Requirement: Please give back, word for word, each line from the start of the entries through the one in which "Industrial Living (165, 623)" is found.

Source material:

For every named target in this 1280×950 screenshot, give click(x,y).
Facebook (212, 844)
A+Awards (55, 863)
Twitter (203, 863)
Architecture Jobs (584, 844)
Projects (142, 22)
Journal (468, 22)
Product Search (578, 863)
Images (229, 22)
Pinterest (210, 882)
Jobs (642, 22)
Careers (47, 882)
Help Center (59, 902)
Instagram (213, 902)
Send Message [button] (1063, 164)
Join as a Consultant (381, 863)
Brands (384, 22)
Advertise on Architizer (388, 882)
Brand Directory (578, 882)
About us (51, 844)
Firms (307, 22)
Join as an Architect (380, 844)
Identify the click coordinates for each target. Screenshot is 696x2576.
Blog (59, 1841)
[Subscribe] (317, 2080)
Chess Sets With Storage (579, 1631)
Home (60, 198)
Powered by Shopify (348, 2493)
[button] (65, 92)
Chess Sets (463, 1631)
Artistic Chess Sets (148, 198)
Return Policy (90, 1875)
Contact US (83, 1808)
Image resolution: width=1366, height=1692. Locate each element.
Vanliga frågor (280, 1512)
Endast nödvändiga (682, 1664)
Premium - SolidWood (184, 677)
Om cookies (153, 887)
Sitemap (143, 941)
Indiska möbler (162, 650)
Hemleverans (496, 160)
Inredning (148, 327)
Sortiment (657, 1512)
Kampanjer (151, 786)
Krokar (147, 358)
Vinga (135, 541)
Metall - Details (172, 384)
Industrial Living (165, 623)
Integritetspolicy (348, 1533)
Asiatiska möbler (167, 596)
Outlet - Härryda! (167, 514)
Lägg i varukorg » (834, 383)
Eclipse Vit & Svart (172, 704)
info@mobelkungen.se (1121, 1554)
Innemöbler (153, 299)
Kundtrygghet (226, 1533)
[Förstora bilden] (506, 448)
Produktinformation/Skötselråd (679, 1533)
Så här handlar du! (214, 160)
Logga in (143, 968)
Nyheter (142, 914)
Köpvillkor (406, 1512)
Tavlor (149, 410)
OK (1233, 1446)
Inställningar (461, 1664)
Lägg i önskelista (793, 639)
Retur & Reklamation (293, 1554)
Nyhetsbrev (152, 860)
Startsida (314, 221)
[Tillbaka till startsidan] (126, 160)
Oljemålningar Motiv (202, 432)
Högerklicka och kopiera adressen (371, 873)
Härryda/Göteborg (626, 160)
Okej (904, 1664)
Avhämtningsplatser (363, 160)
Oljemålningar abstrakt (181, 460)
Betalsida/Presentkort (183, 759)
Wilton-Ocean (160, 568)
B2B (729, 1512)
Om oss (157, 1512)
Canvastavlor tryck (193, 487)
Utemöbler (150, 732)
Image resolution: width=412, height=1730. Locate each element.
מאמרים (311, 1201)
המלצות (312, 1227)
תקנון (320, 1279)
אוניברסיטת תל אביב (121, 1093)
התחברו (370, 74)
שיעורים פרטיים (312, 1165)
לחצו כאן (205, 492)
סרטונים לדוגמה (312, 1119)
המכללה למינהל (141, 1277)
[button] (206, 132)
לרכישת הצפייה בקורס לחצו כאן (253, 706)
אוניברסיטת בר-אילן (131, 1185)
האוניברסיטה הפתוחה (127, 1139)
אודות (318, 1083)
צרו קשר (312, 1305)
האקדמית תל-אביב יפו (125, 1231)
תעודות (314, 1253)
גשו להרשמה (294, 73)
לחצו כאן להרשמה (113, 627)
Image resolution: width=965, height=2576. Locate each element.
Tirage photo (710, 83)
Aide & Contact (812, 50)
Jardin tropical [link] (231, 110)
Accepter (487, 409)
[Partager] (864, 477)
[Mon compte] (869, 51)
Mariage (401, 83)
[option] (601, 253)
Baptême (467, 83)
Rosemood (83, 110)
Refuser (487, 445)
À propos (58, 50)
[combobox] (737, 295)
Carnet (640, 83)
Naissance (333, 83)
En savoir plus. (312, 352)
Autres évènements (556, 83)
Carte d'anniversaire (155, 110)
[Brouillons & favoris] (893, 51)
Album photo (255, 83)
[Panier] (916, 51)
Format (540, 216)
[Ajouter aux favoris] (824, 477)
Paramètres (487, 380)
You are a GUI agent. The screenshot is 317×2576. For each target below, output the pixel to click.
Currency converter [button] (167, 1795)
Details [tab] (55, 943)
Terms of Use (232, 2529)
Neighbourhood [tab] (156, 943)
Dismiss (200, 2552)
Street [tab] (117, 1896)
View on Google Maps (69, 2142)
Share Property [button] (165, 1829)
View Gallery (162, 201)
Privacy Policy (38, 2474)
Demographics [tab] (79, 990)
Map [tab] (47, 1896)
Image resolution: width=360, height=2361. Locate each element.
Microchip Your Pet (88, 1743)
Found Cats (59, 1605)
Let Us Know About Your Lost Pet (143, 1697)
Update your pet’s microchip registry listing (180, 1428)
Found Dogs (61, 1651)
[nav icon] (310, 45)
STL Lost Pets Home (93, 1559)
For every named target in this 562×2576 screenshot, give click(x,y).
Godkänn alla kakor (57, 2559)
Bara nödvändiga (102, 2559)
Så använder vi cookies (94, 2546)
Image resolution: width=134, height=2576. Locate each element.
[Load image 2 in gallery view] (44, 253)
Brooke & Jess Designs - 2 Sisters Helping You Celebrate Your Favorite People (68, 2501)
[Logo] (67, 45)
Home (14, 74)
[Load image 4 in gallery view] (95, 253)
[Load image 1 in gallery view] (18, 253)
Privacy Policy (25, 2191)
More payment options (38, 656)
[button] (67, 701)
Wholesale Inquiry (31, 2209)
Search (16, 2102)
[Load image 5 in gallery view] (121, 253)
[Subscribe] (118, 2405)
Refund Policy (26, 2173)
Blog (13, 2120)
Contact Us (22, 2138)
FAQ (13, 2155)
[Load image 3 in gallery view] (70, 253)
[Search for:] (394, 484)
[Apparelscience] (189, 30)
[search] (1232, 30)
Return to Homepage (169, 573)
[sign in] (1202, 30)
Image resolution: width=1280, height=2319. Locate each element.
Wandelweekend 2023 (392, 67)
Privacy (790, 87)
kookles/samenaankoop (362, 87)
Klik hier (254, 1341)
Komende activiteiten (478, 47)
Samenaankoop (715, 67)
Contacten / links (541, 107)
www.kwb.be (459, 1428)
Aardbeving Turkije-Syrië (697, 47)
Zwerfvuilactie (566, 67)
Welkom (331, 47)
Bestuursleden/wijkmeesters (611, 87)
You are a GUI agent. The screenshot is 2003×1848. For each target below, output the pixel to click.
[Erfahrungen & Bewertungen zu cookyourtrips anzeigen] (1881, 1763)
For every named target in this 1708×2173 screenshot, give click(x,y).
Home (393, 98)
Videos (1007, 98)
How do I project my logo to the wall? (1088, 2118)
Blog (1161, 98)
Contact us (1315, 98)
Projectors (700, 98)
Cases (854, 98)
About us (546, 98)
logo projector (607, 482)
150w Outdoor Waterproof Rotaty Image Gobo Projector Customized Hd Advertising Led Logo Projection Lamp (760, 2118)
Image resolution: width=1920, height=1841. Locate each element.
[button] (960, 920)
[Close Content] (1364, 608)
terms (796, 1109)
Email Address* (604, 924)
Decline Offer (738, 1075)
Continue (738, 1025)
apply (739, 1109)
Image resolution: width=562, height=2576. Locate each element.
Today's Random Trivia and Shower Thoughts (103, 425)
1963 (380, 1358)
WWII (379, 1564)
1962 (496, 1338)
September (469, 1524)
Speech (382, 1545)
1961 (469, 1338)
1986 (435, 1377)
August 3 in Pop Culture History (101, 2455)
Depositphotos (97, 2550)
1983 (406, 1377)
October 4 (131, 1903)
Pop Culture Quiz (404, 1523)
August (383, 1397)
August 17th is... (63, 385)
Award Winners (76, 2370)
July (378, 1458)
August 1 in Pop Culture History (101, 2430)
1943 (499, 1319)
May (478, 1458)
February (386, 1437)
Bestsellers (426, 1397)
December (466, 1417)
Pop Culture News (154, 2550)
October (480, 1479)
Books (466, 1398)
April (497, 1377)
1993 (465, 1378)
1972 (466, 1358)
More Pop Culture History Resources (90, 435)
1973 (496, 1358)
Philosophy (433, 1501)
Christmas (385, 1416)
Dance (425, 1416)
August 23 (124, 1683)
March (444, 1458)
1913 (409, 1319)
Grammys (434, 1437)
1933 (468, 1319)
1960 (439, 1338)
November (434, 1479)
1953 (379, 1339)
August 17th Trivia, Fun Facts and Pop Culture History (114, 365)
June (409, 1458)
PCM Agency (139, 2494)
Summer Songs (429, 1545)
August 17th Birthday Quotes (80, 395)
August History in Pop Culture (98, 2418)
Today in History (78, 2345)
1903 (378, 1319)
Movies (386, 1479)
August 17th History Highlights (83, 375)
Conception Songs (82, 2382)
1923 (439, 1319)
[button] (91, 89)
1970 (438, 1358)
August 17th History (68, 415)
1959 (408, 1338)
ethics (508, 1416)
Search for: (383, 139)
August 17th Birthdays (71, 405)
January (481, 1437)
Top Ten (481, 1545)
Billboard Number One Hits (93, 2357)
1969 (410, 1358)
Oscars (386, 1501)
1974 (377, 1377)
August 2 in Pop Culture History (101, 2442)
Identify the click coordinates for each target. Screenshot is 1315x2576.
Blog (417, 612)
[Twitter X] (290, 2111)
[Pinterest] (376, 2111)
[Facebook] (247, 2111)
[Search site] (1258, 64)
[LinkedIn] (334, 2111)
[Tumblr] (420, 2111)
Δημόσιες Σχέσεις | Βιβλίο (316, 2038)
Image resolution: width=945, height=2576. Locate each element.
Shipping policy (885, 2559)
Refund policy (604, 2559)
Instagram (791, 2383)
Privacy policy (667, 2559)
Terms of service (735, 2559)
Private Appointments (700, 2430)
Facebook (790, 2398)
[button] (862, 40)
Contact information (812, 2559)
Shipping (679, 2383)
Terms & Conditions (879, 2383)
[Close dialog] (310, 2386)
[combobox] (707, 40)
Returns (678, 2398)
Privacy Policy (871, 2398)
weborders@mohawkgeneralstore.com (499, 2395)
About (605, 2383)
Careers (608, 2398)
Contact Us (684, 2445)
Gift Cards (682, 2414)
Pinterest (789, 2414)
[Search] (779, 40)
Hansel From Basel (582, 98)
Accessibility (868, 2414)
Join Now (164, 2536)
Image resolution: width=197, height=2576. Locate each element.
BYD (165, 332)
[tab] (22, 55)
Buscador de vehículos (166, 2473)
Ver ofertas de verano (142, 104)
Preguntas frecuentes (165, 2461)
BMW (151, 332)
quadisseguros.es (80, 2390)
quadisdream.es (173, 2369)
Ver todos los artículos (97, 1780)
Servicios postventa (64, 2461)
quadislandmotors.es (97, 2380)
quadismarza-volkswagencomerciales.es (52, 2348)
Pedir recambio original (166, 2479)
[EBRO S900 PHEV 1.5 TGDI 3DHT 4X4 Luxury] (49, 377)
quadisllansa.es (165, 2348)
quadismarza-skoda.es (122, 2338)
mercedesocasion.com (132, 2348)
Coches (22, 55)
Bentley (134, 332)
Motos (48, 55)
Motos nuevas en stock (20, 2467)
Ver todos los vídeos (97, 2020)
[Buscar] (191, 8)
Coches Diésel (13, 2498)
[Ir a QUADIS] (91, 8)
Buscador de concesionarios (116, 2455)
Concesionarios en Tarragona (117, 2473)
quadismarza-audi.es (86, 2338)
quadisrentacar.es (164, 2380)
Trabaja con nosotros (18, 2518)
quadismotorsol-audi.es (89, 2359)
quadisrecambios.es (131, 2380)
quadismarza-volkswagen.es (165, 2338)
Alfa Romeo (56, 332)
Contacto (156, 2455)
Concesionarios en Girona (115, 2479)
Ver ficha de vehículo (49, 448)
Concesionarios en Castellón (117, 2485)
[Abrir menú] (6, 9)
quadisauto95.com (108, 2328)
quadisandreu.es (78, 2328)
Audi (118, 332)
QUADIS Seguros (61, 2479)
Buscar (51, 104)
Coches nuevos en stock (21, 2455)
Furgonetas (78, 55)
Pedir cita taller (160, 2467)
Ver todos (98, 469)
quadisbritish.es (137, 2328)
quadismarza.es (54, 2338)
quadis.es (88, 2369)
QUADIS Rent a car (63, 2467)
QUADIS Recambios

Solution below:
For every named target in this 1280×950 screenshot, give click(x,y).
Facebook (212, 844)
A+Awards (55, 863)
Twitter (203, 863)
Architecture Jobs (584, 844)
Projects (142, 22)
Journal (468, 22)
Product Search (578, 863)
Images (229, 22)
Pinterest (210, 882)
Jobs (642, 22)
Careers (47, 882)
Help Center (59, 902)
Instagram (213, 902)
Send Message [button] (1063, 164)
Join as a Consultant (381, 863)
Brands (384, 22)
Advertise on Architizer (388, 882)
Brand Directory (578, 882)
About us (51, 844)
Firms (307, 22)
Join as an Architect (380, 844)
Identify the click coordinates for each target. Screenshot is 696x2576.
Blog (59, 1841)
[Subscribe] (317, 2080)
Chess Sets With Storage (579, 1631)
Home (60, 198)
Powered by Shopify (348, 2493)
[button] (65, 92)
Chess Sets (463, 1631)
Artistic Chess Sets (148, 198)
Return Policy (90, 1875)
Contact US (83, 1808)
Image resolution: width=1366, height=1692. Locate each element.
Vanliga frågor (280, 1512)
Endast nödvändiga (682, 1664)
Premium - SolidWood (184, 677)
Om cookies (153, 887)
Sitemap (143, 941)
Indiska möbler (162, 650)
Hemleverans (496, 160)
Inredning (148, 327)
Sortiment (657, 1512)
Kampanjer (151, 786)
Krokar (147, 358)
Vinga (135, 541)
Metall - Details (172, 384)
Industrial Living (165, 623)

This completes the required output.